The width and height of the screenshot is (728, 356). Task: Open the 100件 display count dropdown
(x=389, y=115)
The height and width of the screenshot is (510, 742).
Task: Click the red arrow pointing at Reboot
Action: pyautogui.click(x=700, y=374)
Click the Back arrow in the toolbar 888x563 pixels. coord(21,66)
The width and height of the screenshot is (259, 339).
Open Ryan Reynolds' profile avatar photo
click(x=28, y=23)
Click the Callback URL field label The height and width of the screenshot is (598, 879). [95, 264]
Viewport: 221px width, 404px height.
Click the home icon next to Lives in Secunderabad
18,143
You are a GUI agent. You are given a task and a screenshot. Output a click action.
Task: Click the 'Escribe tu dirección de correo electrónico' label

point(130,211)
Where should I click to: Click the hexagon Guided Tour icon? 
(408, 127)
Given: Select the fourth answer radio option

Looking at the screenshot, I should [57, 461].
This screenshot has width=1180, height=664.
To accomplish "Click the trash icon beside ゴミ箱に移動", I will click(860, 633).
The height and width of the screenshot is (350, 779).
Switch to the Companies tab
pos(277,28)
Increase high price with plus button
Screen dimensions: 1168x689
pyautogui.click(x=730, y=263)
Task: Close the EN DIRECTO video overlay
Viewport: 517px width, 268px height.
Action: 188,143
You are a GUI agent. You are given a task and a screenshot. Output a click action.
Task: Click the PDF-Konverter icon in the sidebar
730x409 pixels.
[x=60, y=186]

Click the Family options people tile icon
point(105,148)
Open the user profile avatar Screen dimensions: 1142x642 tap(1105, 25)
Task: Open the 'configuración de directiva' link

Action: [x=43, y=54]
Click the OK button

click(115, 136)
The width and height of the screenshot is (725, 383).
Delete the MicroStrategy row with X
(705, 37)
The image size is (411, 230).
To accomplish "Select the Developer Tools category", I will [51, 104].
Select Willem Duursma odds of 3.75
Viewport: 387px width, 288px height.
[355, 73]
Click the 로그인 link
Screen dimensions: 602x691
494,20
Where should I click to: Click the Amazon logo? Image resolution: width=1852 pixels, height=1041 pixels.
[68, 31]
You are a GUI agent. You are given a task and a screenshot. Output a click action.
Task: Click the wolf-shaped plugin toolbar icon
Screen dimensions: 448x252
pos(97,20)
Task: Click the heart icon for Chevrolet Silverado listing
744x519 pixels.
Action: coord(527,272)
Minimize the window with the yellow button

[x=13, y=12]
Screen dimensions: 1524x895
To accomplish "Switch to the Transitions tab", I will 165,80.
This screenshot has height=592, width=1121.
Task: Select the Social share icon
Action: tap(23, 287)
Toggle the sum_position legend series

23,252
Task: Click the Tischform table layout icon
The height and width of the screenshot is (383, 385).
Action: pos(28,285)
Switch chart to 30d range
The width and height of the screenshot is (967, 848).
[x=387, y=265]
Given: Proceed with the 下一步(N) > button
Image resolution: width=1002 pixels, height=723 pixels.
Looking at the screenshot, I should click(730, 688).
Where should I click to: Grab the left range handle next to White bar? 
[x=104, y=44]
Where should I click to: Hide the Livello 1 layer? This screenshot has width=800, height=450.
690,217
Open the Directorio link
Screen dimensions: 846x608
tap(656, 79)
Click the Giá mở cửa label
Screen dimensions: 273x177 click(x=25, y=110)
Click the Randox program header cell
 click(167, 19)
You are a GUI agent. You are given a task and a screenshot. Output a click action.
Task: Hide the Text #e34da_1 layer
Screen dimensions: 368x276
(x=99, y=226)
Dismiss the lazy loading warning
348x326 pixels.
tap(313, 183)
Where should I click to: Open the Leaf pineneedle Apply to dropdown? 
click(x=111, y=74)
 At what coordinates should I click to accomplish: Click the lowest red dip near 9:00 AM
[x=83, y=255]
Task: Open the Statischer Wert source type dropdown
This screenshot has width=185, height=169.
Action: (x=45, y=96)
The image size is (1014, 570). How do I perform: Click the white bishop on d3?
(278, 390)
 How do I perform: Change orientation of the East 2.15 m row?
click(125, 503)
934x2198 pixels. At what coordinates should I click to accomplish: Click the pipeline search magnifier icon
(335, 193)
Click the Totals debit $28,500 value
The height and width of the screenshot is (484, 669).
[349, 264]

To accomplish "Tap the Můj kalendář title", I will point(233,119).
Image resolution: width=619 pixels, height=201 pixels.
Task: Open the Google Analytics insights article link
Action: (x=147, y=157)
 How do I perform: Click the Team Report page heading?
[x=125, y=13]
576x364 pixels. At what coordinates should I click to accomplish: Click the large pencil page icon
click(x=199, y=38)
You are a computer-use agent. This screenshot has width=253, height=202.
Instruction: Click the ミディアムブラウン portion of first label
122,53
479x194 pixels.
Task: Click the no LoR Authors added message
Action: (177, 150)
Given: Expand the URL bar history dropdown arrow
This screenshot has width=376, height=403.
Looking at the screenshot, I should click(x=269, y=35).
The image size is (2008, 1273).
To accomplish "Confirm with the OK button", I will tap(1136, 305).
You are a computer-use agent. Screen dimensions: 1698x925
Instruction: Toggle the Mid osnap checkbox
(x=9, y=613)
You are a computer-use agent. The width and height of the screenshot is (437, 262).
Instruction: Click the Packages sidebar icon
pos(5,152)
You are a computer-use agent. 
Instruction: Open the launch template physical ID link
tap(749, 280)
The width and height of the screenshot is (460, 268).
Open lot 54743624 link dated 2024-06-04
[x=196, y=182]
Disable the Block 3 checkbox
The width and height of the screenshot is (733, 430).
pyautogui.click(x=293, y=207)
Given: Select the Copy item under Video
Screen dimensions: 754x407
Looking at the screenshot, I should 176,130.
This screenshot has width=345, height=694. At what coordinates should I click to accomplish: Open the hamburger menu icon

····················

> _Given request_
Can you rename "Viewport" to "Window size" in the items between the lines holding "The height and width of the screenshot is (350, 779)." and "[x=60, y=186]", inclusive, and return only those lines with nothing else changed?

> _Solution for this task_
The height and width of the screenshot is (350, 779).
Switch to the Companies tab
pos(277,28)
Increase high price with plus button
Screen dimensions: 1168x689
pyautogui.click(x=730, y=263)
Task: Close the EN DIRECTO video overlay
Window size: 517px width, 268px height.
Action: 188,143
You are a GUI agent. You are given a task and a screenshot. Output a click action.
Task: Click the PDF-Konverter icon in the sidebar
730x409 pixels.
[x=60, y=186]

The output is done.